Note that all the DEPS get injected into self.m. This logic is handled outside of the object (i.e. not in __init__).

Because dependencies are injected after module initialization, you do not have access to injected modules in your APIs __init__ method!

And now, our refactored recipe:

# recipes/recipes/hello.py
from recipe_engine.post_process import StepCommandRE, DropExpectation

DEPS = [
    'hello',
    'recipe_engine/properties',
]

def RunSteps(api):
  api.hello.greet()

def GenTests(api):
  yield api.test(
      'basic',
      api.properties(target_of_admiration='Bob'),
      api.post_process(StepCommandRE, 'Greet Admired Individual',
                       ['echo', 'Hello Bob']),
      api.post_process(DropExpectation),
  )

  yield api.test(
      'vader',
      api.properties(target_of_admiration='DarthVader'),
      api.post_process(StepCommandRE, 'Greet Admired Individual',
                       ['echo', 'Die in a fire DarthVader!']),
      api.post_process(DropExpectation),
  )

If you were to run or train the tests without the --filter flag at this point, you would experience a failure due to missing coverage of the hello module. Before running any of the tests the following will appear in the output:

ERROR: The following modules lack test coverage: hello

And the coverage report will be as follows:

Name                                        Stmts   Miss  Cover   Missing
-------------------------------------------------------------------------
recipes/recipe_modules/hello/api.py            10      6    40%   6-7, 10-13
-------------------------------------------------------------------------
TOTAL                                       21147      6    99%

To get coverage for a module you need to put recipes with tests in the examples or tests subdirectory of the module. So let's move our hello recipe into the examples subdirectory of our module.

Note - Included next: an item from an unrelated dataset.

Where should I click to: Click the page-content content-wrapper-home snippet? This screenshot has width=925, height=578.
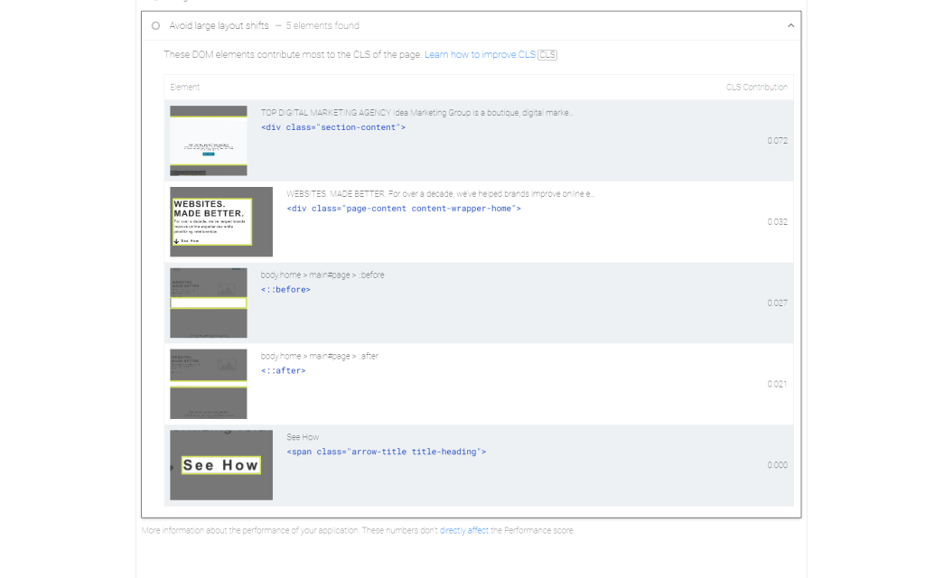tap(406, 209)
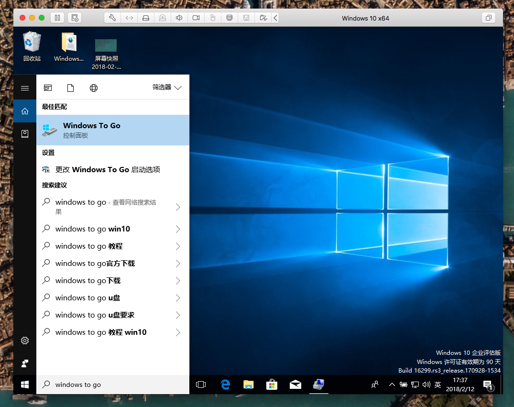Open Microsoft Store from the taskbar

272,385
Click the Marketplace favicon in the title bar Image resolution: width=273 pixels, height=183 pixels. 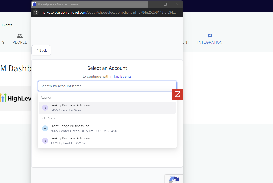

# recipes/recipe_modules/hello/examples/simple.py
from recipe_engine.post_process import StepCommandRE, DropExpectation

DEPS = [
    'hello',
    'recipe_engine/properties',
]

def RunSteps(api):
  api.hello.greet()

def GenTests(api):
  yield api.test(
      'basic',
      api.properties(target_of_admiration='Bob'),
      api.post_process(StepCommandRE, 'Greet Admired Individual',
                       ['echo', 'Hello Bob']),
      api.post_process(DropExpectation),
  )

  yield api.test(
      'vader',
      api.properties(target_of_admiration='DarthVader'),
      api.post_process(StepCommandRE, 'Greet Admired Individual',
                       ['echo', 'Die in a fire DarthVader!']),
      api.post_process(DropExpectation),
  )

Training the tests again now results in 100% coverage.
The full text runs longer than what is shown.